Outra foi feita a partir da abelha. Feliz quem a apanha!
Só nesta não assenta qualquer tipo de censura.
Graças a ela, floresce e aumenta o sustento do marido.
Envelhece, amada, com o esposo amado,
tendo gerado uma bela e bem reputada progénie.
Sobressai no meio das outras mulheres
e há em volta dela uma graça divina.
Não gosta de se sentar com o mulherio
quando elas se põem a falar de sexo.
Com mulheres assim excelentes e tão sensatas
Zeus mostra o seu favor aos homens.
Por desígnio de Zeus todas estas raças
existem e permanecem entre os homens.
Pois o maior flagelo que Zeus criou foi este:
as mulheres. Se parecem úteis a quem as tem,
a esse em especial acontece a desgraça.
Quem vive com uma mulher nunca passa
o dia inteiro bem disposto,
nem depressa escorraça a Fome de casa,
maligna inquilina, inimiga dos deuses.
Quando um homem parece estar a divertir-se
em sua casa, por vontade divina ou graça humana,
ela lá encontra com que se chatear e arma-se para a zaragata.
Pois onde há mulher, os homens nem podem
receber amistosamente um convidado em casa.
Aquela que parece mais honesta,
essa é a que comete as maiores tropelias,
no O marido fica de boca aberta, enquanto
os vizinhos gozam, vendo como está enganado.
Cada homem quererá louvar a sua mulher,
mas quererá também censurar a do outro.
Até parece que não gastamos todos do mesmo!
Pois este é o maior flagelo que Zeus criou,
agrilhoando-nos com correntes inquebrantáveis,
desde o tempo em que Hades recebeu
aqueles que combateram por causa de uma mulher.

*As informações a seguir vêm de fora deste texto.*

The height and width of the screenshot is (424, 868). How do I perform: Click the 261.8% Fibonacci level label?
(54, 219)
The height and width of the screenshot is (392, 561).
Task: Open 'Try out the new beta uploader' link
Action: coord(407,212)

2 A condição humana (fr. 1 W)
Ó rapaz, é Zeus tonitruante que detém o desfecho
de tudo quanto existe e tudo dispõe como quer.
Não há inteligência nos homens, mas vivemos
efémeros como gado, sem sabermos
como o deus terminará cada coisa.
Porém a esperança e a credulidade
alimentam-nos a vontade do impossível.
Uns esperam que venha o dia, outros as estações.
Não há ninguém que não julgue chegar ao ano
seguinte, amigo da riqueza e da prosperidade.
Mas a velhice, nada invejável, apanha um homem
antes de chegar à sua meta; a outros mortais
destroem as doenças miseráveis; e Hades envia
outros para debaixo da negra terra, mortos por Ares.
Outros agitados na tempestade marítima
e nas ondas numerosas do mar purpúreo
morrem, quando não conseguem sustento em terra.
Outros ainda atam uma corda ao pescoço em desgraçado
destino e deixam por sua vontade a luz do sol.
Assim, nada existe sem misérias, mas incontáveis
desgraças e sofrimentos inesperados existem
para os mortais. Mas se eu tivesse o poder de persuadir,
não estaríamos apaixonados pelas desgraças,
nem daríamos cabo do coração com dores amargas.